PROMPT —
Read the lines below. Copy out any that hold the string "Viewport".

[RECORDS FOR PROCESSING]

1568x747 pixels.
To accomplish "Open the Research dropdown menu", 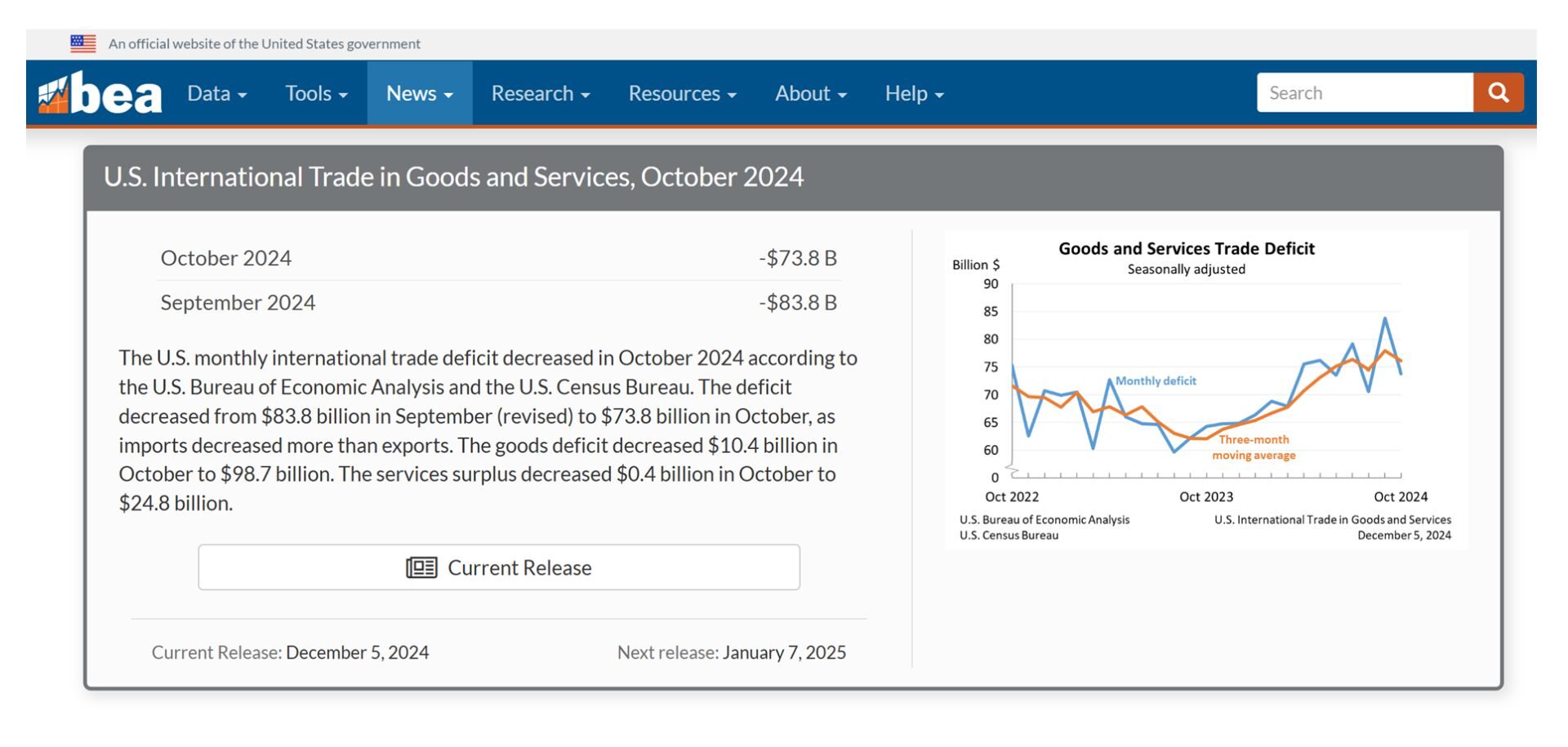I will 540,94.
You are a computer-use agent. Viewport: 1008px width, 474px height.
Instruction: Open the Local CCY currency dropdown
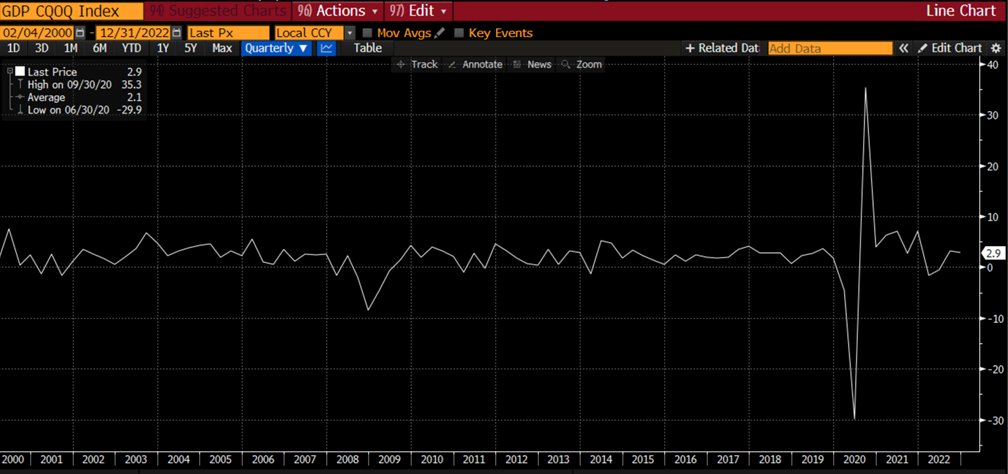350,33
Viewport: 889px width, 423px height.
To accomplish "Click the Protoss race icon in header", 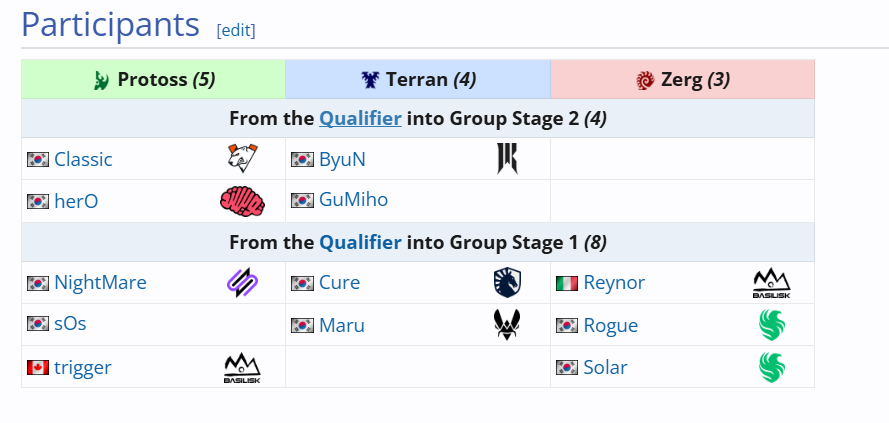I will [x=101, y=80].
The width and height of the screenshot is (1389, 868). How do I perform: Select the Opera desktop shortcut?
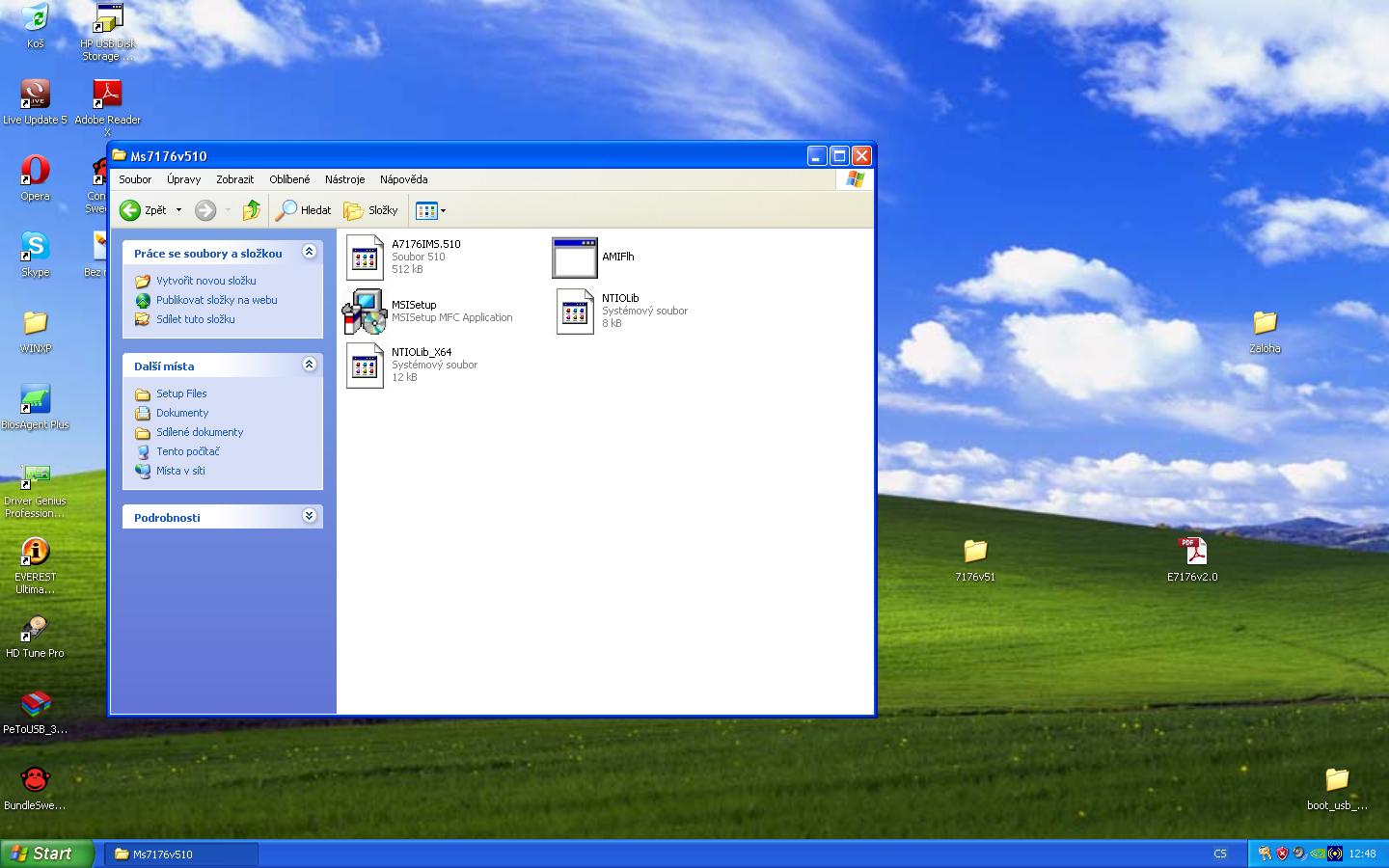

[/RECORDS FOR PROCESSING]

SOLUTION FOR THIS EXERCISE —
You are a computer-use agent. Viewport: 1008px width, 474px height.
Viewport: 889px width, 423px height.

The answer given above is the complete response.